My task today: do my usual run in the opposite direction. I have a couple of pretty set routes for various runs (5,6,8 and 10 miles), and I’m now challenging myself to either create new routes or reverse the ones I currently have. I think it’s important to keep the mind challenged, and to keep my runs fresh (6 backwards miles done!)

Best medicine

This morning my husband and I decided to do a little bit of interior designing. Well, ok, it was really just moving a rug from one room to another, but it was an attempt to change up our environment.

Laying down a rug in a rather confined and already furnished space requires some major Tetris skills, and as we were delicately tilting around a large filing cabinet, by husband dropped a corned of it on his toe. *Insert resounding expletives here*. After he calmed down, we attempted to nudge it into place again, and a lifted corner came down squarely on my toe. I screeched.

And then we started laughing uncontrollably for several minutes.

Sometimes laughter is the only appropriate response in the face of adversity; anything else would simply make the situation even worse. And so, in that spirit, I give you this.
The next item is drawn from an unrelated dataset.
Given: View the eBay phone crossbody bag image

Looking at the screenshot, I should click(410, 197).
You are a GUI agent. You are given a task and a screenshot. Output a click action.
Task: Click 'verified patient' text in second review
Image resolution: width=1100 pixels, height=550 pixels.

(Disclaimer: there’s explicit language. But we’re all adults here…)

What has made you laugh these last few weeks? Is it different from what you might have found hilarious before the pandemic?

My task today: limit myself to a single glass if I’m going to have wine. The last few nights I’ve had a couple of glasses (virtual happy hour with a bunch of friends on Friday and a movie night Saturday with the husband) and it has negatively impacted my sleep. I’ll write more about alcohol, stress, depression and sleep in the next few days (I’ll let you know if I hold to my one glass rule tomorrow!)